Dalam kondisi ini, mungkin perut Hilman akan terasa melilit, karena kebanyakan minum kopi. Tetapi ketika ia meminum kopi itu, rasanya berbeda. Ternyata Laila menambahkan jahe pada kopi itu. Rasa kopinya berbeda dari kopi biasanya. Yah menurutnya ini adalah kopi ternikmat yang pernah ia minum. Sampai ia menghabiskan semuanya. Ia tidak peduli, jika nantinya akan sakit perut.

"Aku pasti akan datang lagi ke rumah ini, Kek. Apa Kakek bisa menungguku?"

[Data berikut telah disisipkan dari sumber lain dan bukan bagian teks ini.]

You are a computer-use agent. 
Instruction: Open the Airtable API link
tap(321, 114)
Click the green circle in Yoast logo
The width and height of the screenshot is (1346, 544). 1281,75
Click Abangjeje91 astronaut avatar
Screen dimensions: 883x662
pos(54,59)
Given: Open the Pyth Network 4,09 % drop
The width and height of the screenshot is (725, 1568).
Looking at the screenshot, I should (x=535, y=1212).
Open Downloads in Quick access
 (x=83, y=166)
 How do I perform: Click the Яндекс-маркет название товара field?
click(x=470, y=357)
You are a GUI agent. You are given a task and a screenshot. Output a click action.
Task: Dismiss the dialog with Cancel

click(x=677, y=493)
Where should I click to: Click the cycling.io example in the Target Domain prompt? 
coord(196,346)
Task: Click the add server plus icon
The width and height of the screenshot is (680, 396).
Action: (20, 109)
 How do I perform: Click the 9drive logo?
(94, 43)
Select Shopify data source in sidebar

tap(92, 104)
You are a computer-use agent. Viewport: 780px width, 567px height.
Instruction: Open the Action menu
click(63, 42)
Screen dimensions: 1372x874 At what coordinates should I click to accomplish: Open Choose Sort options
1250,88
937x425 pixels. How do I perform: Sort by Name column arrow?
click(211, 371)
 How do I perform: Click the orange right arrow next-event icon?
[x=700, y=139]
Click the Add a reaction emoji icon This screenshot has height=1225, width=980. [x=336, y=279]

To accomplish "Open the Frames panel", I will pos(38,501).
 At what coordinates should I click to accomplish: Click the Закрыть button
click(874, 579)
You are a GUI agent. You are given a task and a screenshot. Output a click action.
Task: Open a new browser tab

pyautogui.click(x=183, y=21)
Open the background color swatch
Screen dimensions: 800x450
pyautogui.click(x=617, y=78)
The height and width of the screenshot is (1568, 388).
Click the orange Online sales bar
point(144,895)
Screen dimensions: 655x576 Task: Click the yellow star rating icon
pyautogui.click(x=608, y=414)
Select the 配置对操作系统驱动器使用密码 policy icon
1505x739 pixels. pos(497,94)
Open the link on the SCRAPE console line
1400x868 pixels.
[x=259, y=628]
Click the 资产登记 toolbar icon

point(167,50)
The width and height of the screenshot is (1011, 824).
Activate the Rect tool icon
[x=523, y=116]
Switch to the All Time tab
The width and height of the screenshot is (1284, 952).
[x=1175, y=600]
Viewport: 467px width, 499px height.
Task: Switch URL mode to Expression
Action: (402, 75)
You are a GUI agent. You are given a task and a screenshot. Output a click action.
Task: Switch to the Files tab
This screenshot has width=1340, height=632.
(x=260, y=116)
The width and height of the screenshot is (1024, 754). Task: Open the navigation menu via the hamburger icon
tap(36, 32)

"Iya, Nak. Pastikan kamu datang bersama kedua orang tuamu. Karena sebuah pernikahan bukanlah main-main belaka. Harus ada pertanggung jawaban dari semua pihak."

"Iya, Kek. Aku akan datang lagi. Sepertinya aku ada urusan, mohon undur diri."

"Anak muda yang terlalu terburu-buru. Baiklah, sekarang kau boleh pergi. Tapi ingat, untuk membawa orang tuamu, dua atau tiga hari lagi!"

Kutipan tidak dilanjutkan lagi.